Norman J. Gould ’60 died on May 29, 2024, in Mashpee, Massachusetts.
(The following was provided by Legacy.com on May 29, 2024:)
A physician, a family man, and an angler, Dr. Norman James “Jim” Gould, 85, of Mashpee, Massachusetts, passed away peacefully on May 29, 2024, surrounded by his loving family.
Jim was born on May 8, 1939, to Dr. George I. and Elizabeth “Birdie” Isaacson Gould in the town of Lewiston in his beloved State of Maine. While George, then a US Army Medical Corps officer, and Jim’s four maternal uncles were serving the nation overseas during World War II, Jim spent his earliest years with his mother Birdie, grandparents Harry and Molly, and extended family on his grandparents’ farm in Auburn, Maine.
After Jim’s father returned from the war and finished his military service, the family moved to nearby Richmond on the Kennebec River, where George practiced primarily as country doctor, and Jim was affectionately known by neighbors and family friends as “Little Doc.” Jim enjoyed a magical childhood surrounded by his parents, younger sister Margie, and a large extended family, and marked by a love for the outdoors, that included fishing, hunting, and building and sailing homemade boats, occasionally making the precarious journey down the Kennebec River to Merrymeeting Bay and the Gulf of Maine.
A gifted and determined student, Jim’s life would be grounded in hard work; he finished Richmond High School two years early. His primary objective was to become a Bowdoin Man, and so at the tender age of 15, Jim agreed to Bowdoin College’s acceptance condition that he first complete a post-graduate year to “mature a little bit” before matriculating. After boarding for a year at the Kent’s Hill School, Jim proudly enrolled at Bowdoin in the fall of 1956, receiving his degree in 1960.
Taking some time to consider his options, Jim soon ventured beyond the familiar confines of his Maine and moved abroad, first to Vienna, and then Munich, where he enrolled in the medical school at the University of Munich, taking his medical courses in German while still learning the language. While in Munich during the 1960s, Jim took in the full ex-pat experience, traveling extensively – mostly by way of motorcycle and a VW split-window Beetle that he proudly outfitted with Maine license plates – making friends along the way, including other expats, US servicemen, and German medical students, several of whom remained among his dearest friends through Jim’s final days of life.
Upon receiving his medical degree and further training in Germany, Jim returned to the States and completed an internship at the Carney Hospital in Dorchester, Massachusetts.. It was there that he met his dearest friend and wife-to-be, Marilyn (née Spanier), who worked on the hospital’s pediatric ward. Jim and Marilyn would go on to be married for fifty-one years, raise two boys, and build a rich and fulfilling life together in Leominster, Massachusetts.

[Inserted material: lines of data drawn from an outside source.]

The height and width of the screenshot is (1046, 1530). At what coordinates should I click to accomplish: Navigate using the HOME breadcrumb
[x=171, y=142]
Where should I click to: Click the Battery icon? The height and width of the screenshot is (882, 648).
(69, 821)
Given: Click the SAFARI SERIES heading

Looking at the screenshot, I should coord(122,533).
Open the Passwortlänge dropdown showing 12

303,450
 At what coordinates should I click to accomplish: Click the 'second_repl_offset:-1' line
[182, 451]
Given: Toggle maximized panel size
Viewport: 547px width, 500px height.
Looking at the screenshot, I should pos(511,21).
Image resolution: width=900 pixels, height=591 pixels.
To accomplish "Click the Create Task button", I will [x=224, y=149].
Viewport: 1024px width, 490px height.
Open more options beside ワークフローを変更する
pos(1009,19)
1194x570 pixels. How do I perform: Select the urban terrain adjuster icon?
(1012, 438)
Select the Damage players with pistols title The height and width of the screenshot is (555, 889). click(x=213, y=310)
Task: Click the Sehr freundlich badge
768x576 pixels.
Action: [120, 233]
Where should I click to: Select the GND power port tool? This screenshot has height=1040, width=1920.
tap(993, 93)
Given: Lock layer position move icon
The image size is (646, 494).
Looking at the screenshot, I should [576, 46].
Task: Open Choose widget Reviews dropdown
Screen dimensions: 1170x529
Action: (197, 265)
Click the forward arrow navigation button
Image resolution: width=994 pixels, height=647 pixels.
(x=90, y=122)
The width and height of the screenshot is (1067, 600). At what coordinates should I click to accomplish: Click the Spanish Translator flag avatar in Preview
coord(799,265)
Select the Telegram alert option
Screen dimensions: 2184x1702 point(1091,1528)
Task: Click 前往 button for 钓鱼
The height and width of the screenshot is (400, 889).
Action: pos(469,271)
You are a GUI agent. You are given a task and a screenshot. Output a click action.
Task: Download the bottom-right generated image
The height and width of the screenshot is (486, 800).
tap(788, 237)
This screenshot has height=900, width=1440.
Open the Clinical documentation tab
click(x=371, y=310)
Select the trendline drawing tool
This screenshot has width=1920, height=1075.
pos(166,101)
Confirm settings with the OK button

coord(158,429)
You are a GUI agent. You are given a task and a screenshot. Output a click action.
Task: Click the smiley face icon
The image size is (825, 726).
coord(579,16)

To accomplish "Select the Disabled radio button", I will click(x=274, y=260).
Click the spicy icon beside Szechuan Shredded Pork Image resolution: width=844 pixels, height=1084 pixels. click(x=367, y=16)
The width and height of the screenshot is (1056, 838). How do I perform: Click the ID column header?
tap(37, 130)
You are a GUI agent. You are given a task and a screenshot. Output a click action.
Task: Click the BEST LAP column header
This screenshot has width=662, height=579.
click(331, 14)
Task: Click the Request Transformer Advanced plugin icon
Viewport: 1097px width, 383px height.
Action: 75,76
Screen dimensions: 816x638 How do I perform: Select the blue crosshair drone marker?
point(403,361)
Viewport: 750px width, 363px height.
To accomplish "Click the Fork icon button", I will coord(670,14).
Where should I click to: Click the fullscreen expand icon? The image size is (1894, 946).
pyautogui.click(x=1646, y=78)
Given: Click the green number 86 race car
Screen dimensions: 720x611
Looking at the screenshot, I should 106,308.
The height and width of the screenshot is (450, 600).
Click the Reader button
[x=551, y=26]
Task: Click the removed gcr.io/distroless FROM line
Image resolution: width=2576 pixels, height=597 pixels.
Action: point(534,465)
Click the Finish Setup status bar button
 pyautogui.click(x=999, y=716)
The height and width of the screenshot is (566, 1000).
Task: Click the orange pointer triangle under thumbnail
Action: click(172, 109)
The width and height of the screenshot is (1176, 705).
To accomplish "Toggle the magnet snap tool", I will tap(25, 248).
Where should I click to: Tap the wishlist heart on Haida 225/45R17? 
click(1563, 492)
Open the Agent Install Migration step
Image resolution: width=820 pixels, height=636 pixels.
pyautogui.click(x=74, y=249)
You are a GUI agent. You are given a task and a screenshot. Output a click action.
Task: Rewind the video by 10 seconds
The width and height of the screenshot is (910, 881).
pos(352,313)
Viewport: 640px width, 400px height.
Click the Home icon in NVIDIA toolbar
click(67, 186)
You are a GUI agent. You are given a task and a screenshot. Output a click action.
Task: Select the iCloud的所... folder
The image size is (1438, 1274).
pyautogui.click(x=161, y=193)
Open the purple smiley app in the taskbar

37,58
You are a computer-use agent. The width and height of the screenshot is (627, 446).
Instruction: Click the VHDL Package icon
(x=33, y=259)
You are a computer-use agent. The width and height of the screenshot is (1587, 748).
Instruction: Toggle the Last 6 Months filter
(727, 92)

After completing his Harvard University residency at Beth Israel Hospital in Boston, Jim passed his Anesthesia Board exams in 1976 and became a Fellow of the American College of Anesthesiologists in 1979. Over the decades, Jim practiced at various central-Massachusetts hospitals and served as chairman of the Department of Anesthesiology at Leominster Hospital from 1978 to 1993. Jim was always dedicated to practice, simply because it enabled him to help heal the sick, and he involved himself deeply with many professional organizations, including the Massachusetts Society of Anesthesiologists, of which he was a longtime Executive Board member.
As a doctor, Jim was widely known for his gentle and informed bedside manner and devotion to his patients, and as a man, for his suffer-no-fools approach to life. But Jim’s greatest joys outside his profession were spending time with Marilyn and his family, the great State of Maine, his Jewish faith, and the riveting catch-and-release pursuit of the next trophy fish on one of his hand-tied flies and several dozen fly rods, some of which he built in his home workshop.
For Jim, however, fishing was not simply an activity, but rather a manifestation and expression of values. He loved the patience and focus it required, the connection to the outdoors, the time spent with his boys, his many friends – old and new – or alone, and the thrill of the hunt, the catch and the release. Always passionate about preserving the great outdoors, for twenty-two years Jim served on and later chaired the Leominster Conservation Commission and co-founded a regional land trust there, which successfully conserved hundreds of acres of pristine watershed and open space.
In 2015, Jim and Marilyn retired to Cape Cod, where Jim filled his days reading voraciously, watching historical documentaries and world news, enjoying the company of family and friends, traveling at home and abroad, fishing all over North America, and enjoying seeing his New England athletic teams win championships.
Besides his loving parents, Jim was preceded in death by his sister, Margery Gould Rath. Jim is survived by his wife, Marilyn; his sons, Peter (Christine) Gould of Boulder, Andrew (Akilah) Gould ’00 of Los Angeles; and his three granddaughters, Gardner, Bennett, and Greta Gould, as well as dozens of cousins, nieces and nephews, and many friends.